WORK TO DO:
Count the lines below that contain the string "pixels", treating uppercase and lowercase as different. Reply with the number only.

==== SOURCE MATERIAL

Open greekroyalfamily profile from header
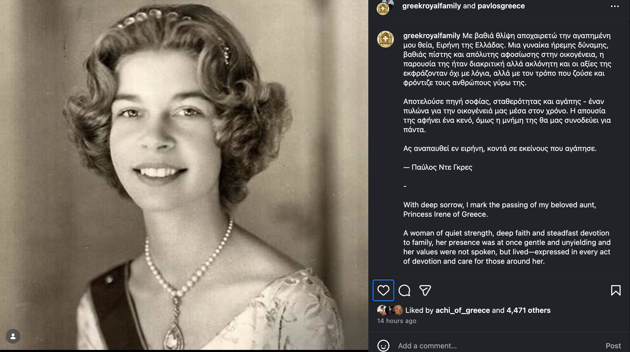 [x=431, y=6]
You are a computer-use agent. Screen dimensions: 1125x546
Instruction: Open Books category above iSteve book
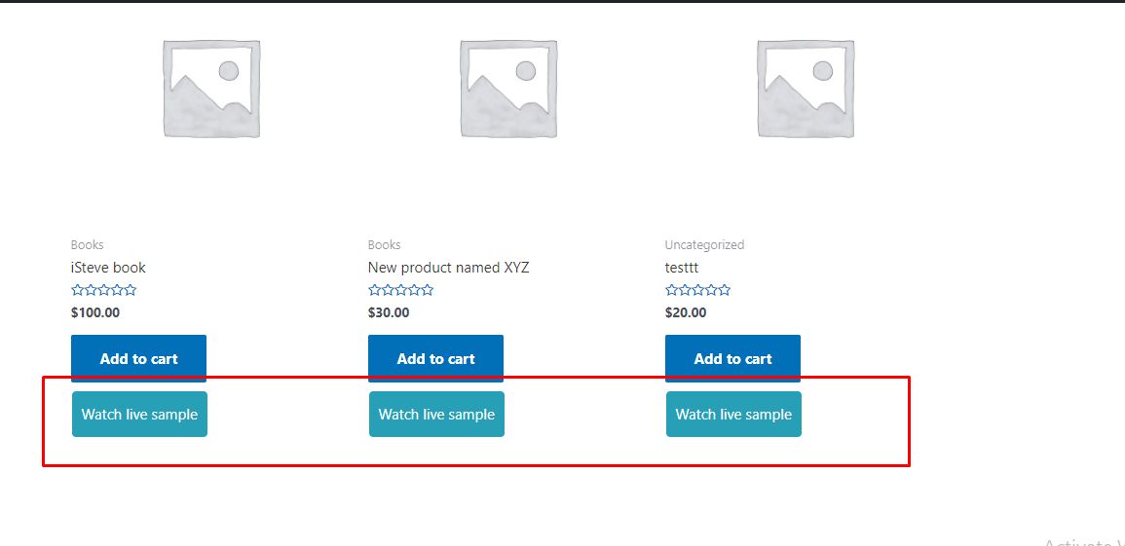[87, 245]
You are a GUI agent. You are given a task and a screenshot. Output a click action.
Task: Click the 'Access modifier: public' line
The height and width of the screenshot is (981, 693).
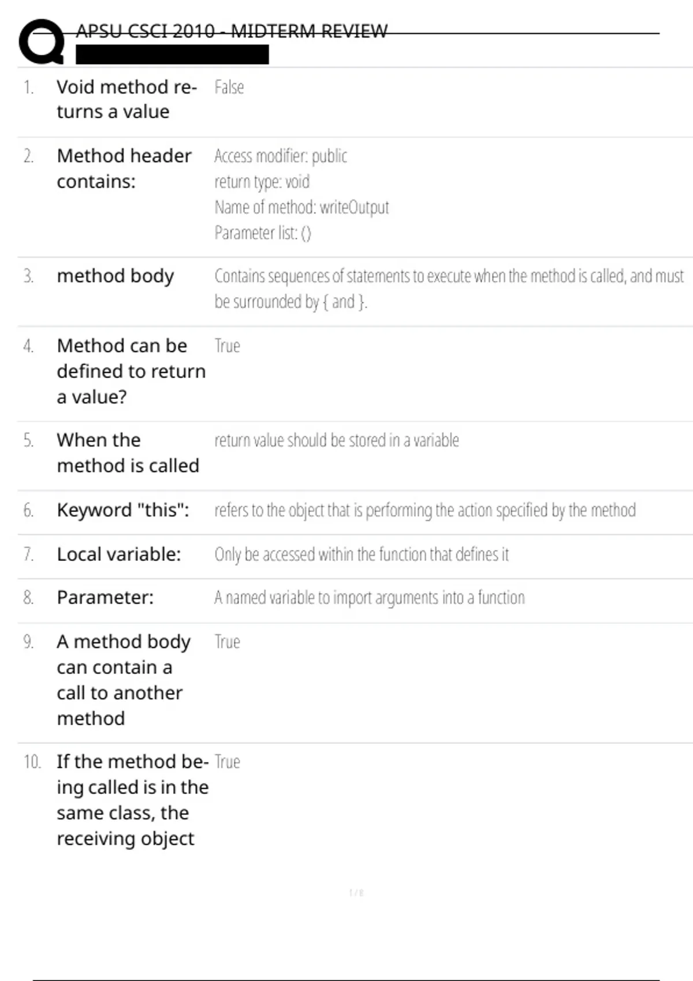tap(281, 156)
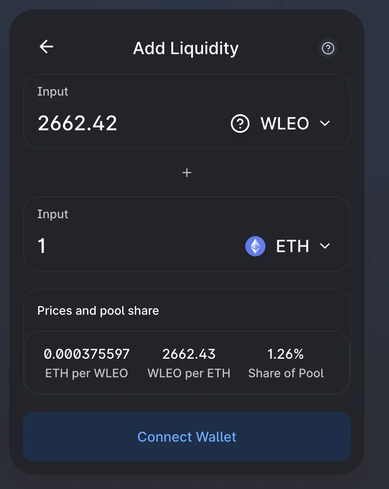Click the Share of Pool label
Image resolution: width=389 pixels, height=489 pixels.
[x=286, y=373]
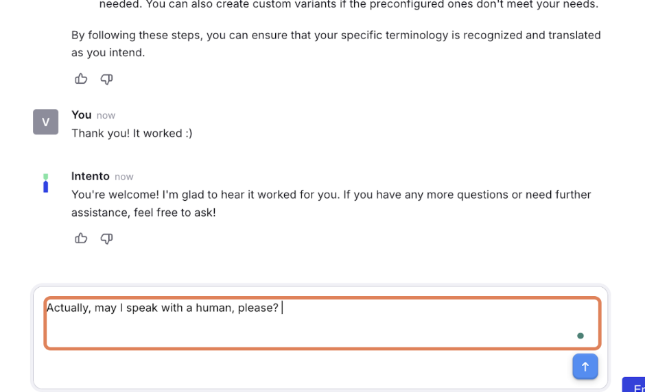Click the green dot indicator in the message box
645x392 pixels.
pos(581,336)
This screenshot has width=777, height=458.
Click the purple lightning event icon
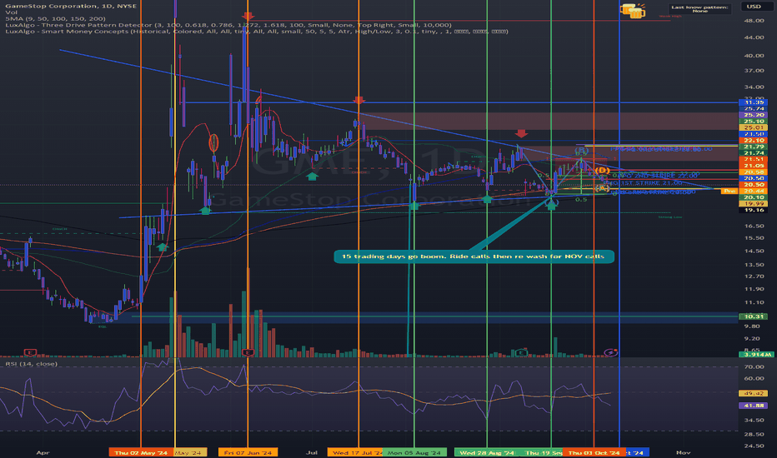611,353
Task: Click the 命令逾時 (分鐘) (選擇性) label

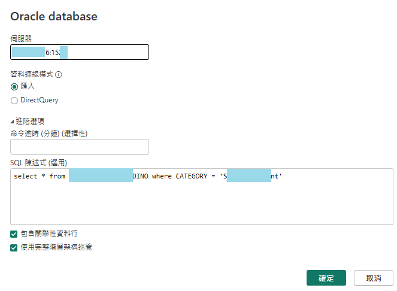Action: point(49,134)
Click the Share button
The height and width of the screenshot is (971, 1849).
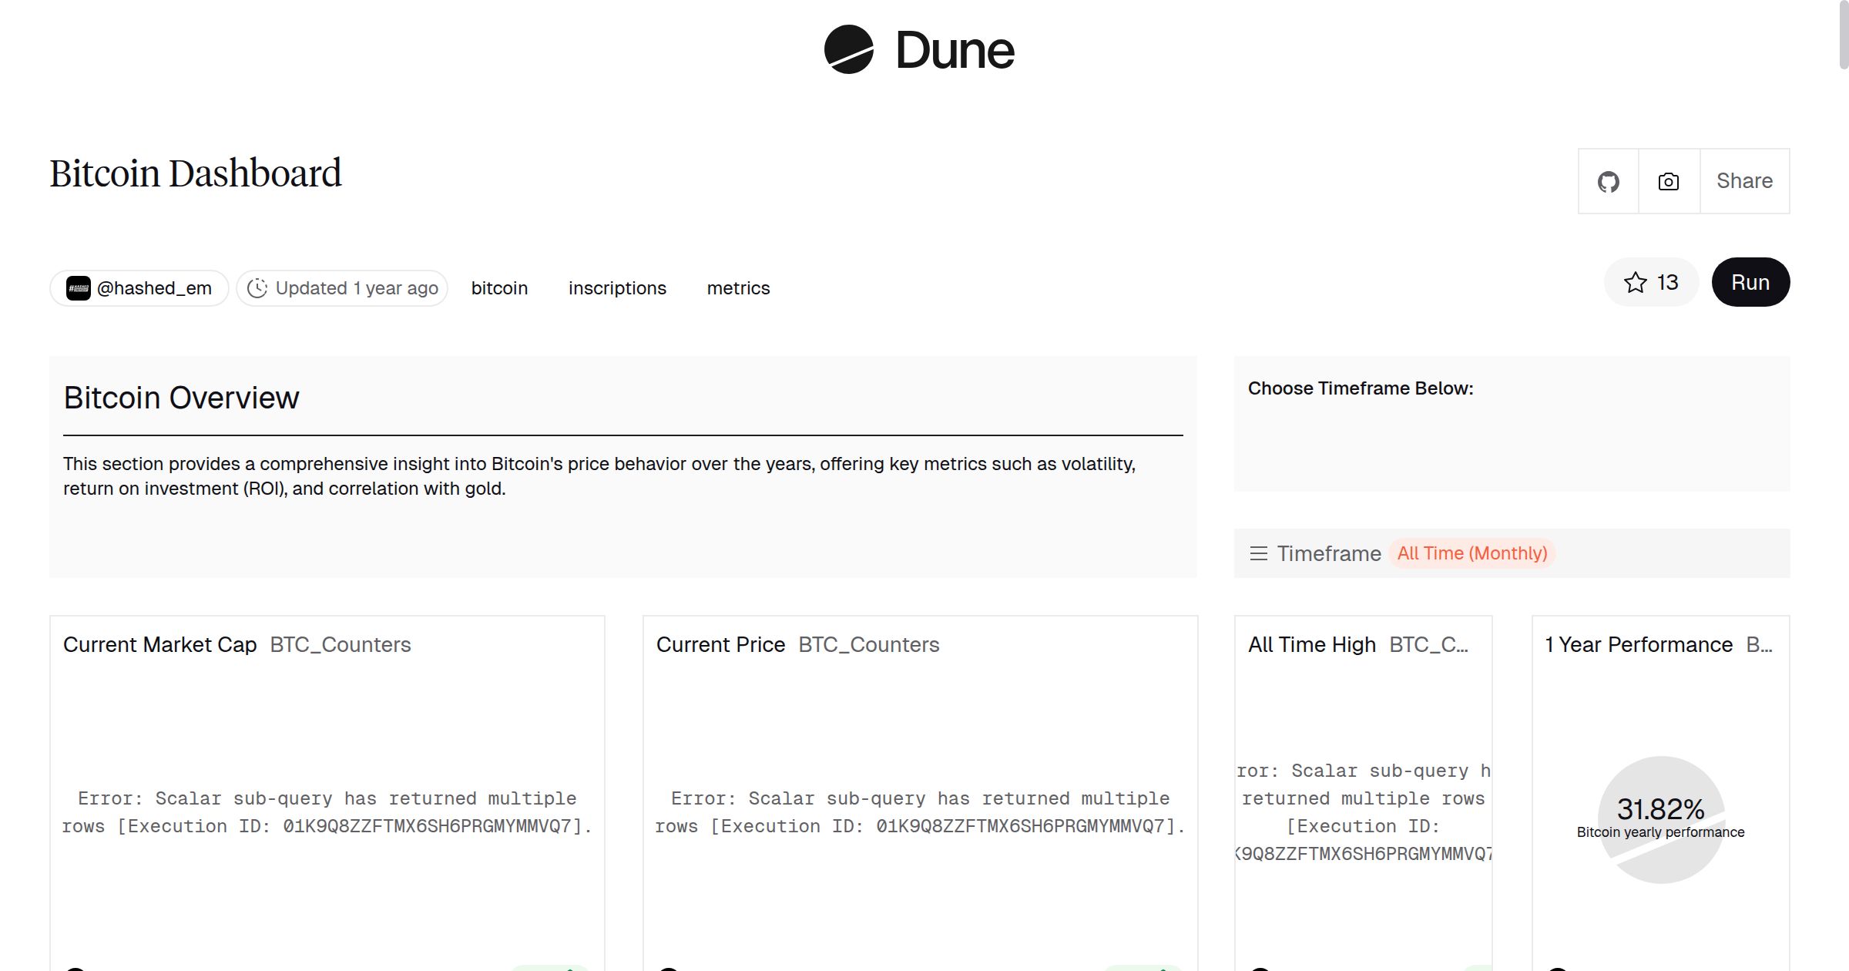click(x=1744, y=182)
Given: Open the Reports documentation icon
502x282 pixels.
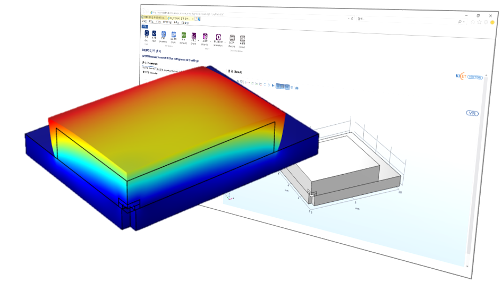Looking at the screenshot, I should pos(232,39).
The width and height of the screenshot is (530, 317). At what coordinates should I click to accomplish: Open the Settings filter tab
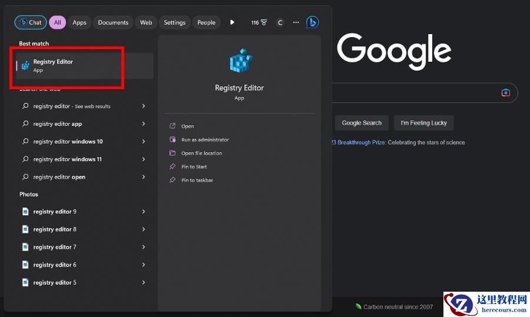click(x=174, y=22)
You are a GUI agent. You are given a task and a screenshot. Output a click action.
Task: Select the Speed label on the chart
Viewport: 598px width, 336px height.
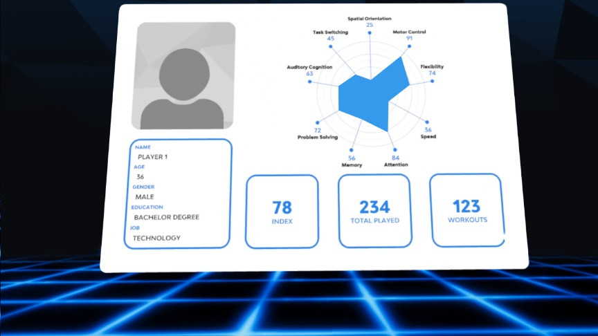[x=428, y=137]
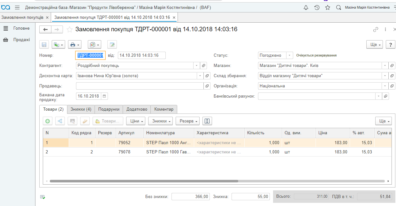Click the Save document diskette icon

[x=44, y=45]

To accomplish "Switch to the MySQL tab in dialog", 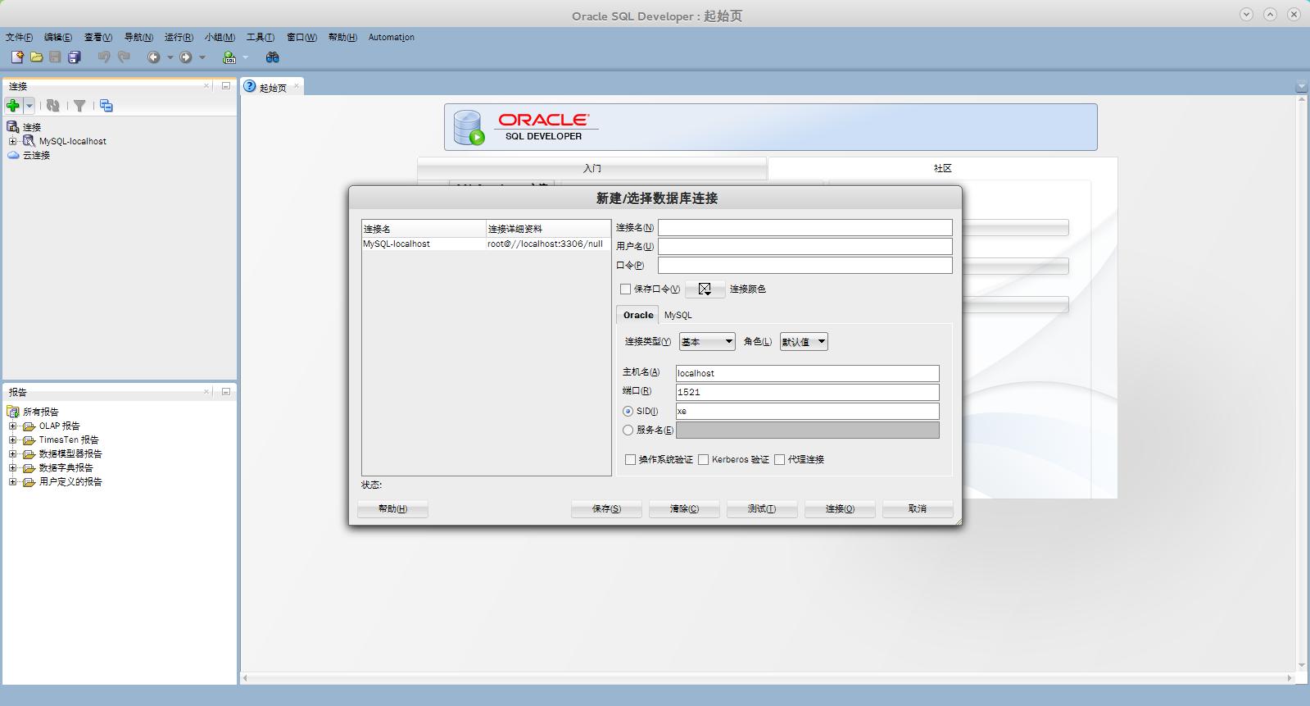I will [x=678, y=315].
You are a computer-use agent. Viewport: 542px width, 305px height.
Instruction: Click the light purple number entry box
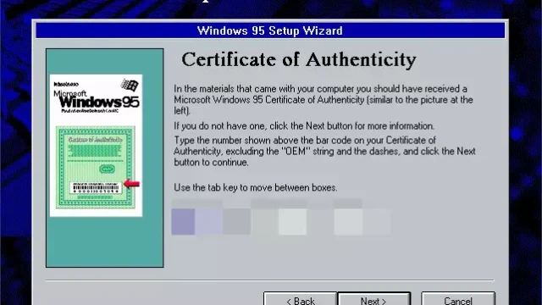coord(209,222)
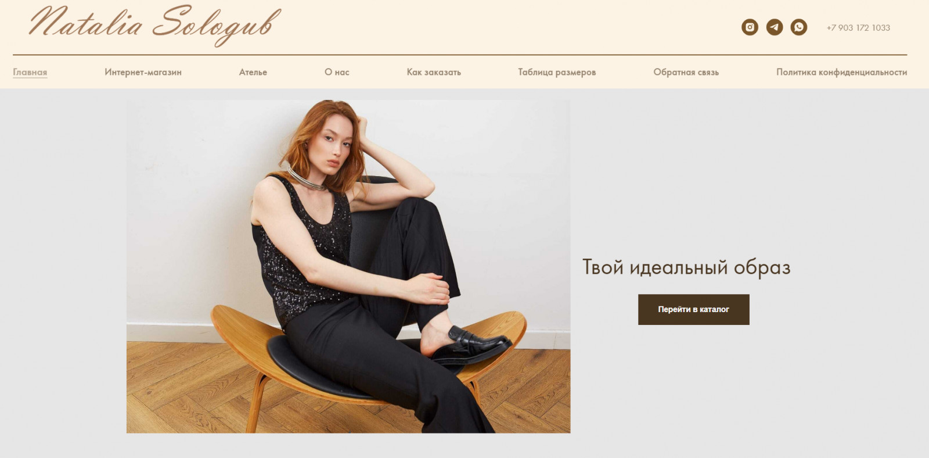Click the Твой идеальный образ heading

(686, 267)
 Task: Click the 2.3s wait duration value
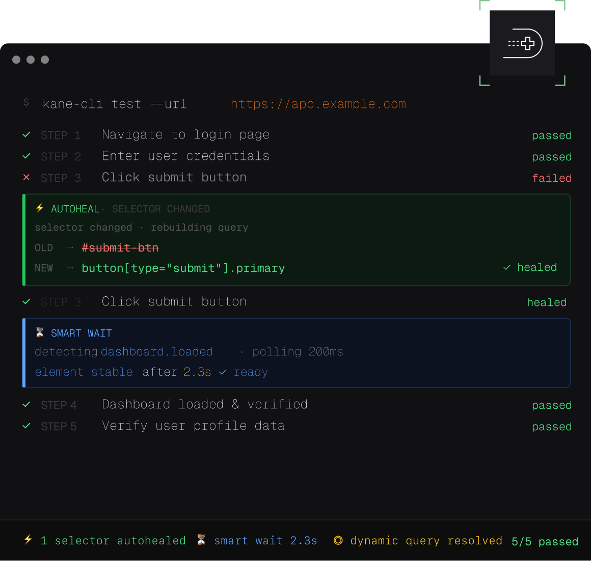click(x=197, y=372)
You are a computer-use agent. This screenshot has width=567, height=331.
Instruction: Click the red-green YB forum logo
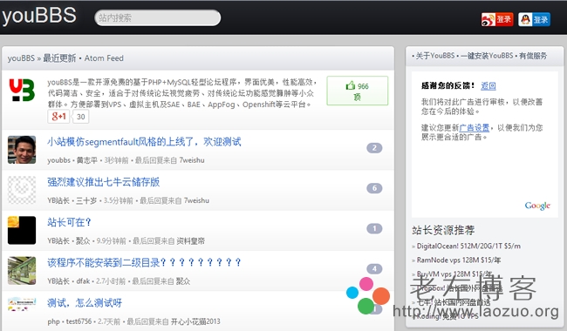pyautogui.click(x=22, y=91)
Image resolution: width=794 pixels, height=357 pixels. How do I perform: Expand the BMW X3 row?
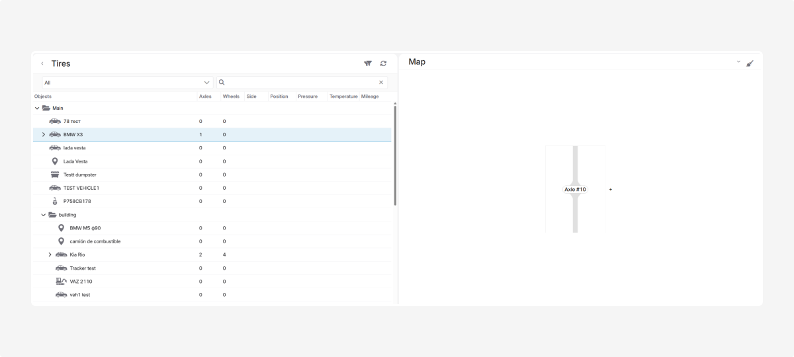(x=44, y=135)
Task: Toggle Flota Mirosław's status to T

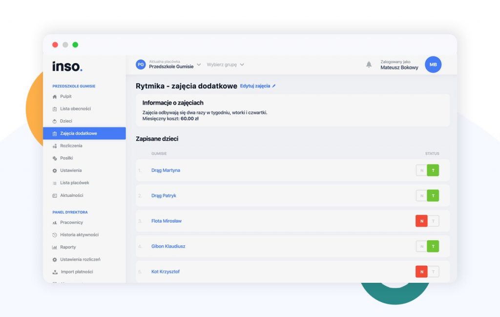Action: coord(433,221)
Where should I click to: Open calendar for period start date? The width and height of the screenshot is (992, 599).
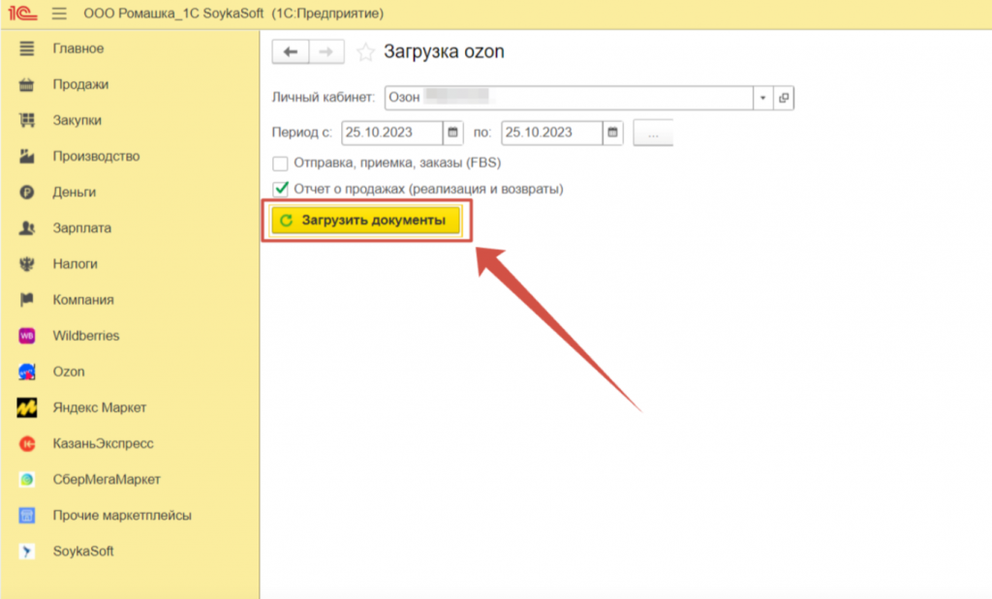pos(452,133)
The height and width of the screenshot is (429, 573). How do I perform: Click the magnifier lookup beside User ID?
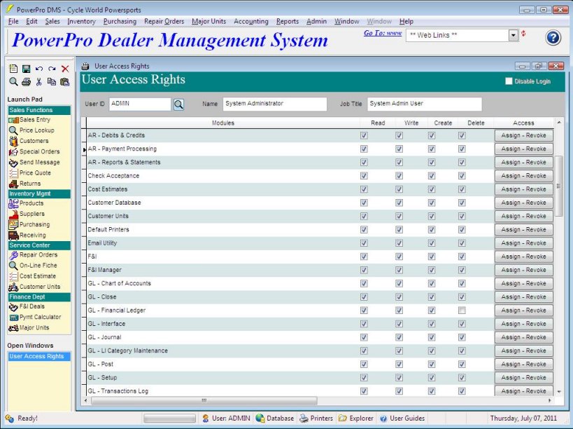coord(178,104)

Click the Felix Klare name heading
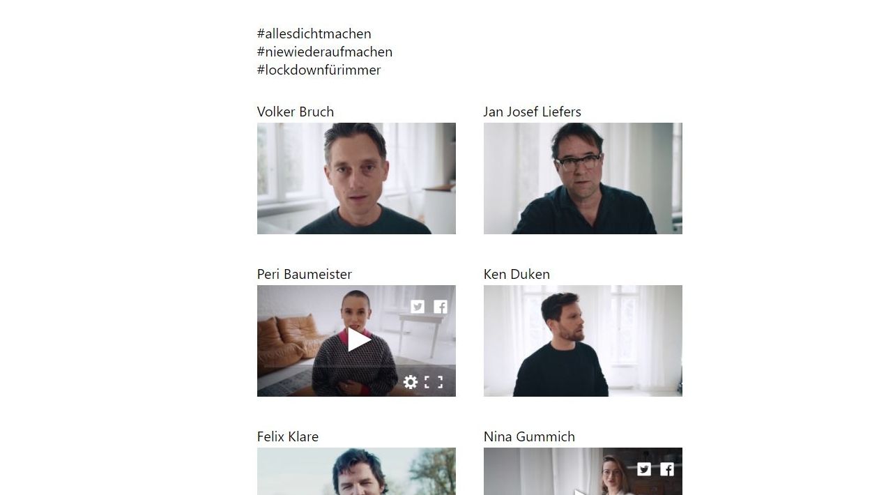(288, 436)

========

REPLY:
4